# INSTRUCTIONS TO FOLLOW
Please state which Defense issue of the past 12 months the passage on women in combat calls the most controversial.

# PASSAGE
===============

A rights-based approach to women in combat

The sun sets behind a C-17 Globemaster III as Soldiers wait in line to board the aircraft taking them back to the United States Nov. 17 at Joint Base Balad, Iraq. C-17s can carry payloads up to 169,000 pounds and can land on small airfields. The C-17 is deployed from the 437th Airlift Wing at Charleston Air Force Base, S.C. (U.S. Air Force photo/Tech. Sgt. Erik Gudmundson)

Of the Defence issues raised over the past 12 months, none has been more controversial than the government’s decision to lift a ban on gender discrimination in the military which means women are eligible to serve in close combat units, including special forces.

In Australia, we value the principles equality and fairness and the right of the individual not to be discriminated on the basis of race, religion, age or gender. But there are specific challenges to applying a rights-based approach to the profession of the arms. This is because there are strong historical and cultural legacies surrounding ideas of the military, warfare and masculinity.

===============

# AVAILABLE DATA
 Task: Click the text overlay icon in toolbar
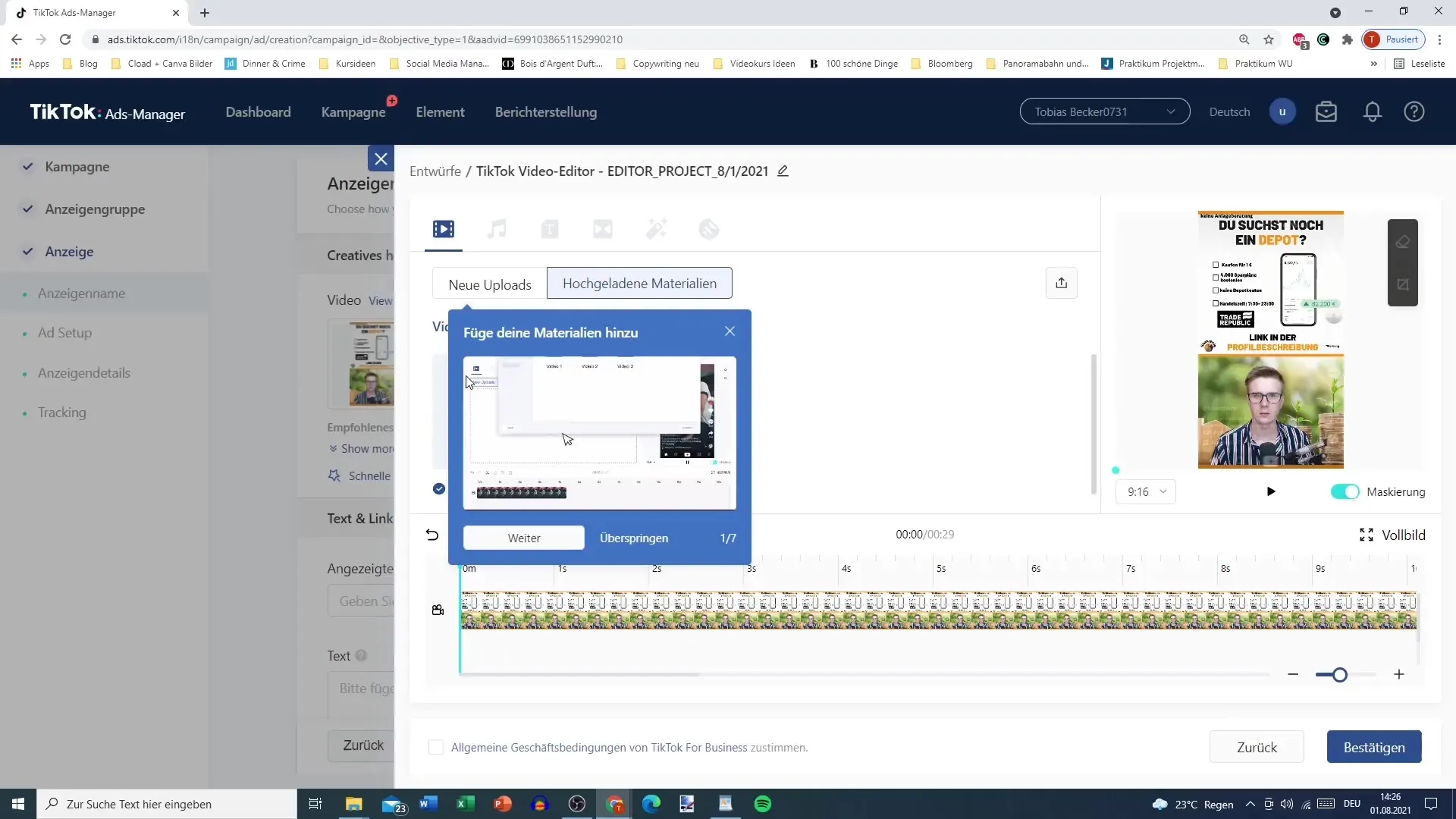click(550, 229)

===============

# RESULT
The government's decision to lift a ban on gender discrimination in the military, which makes women eligible to serve in close combat units, including special forces.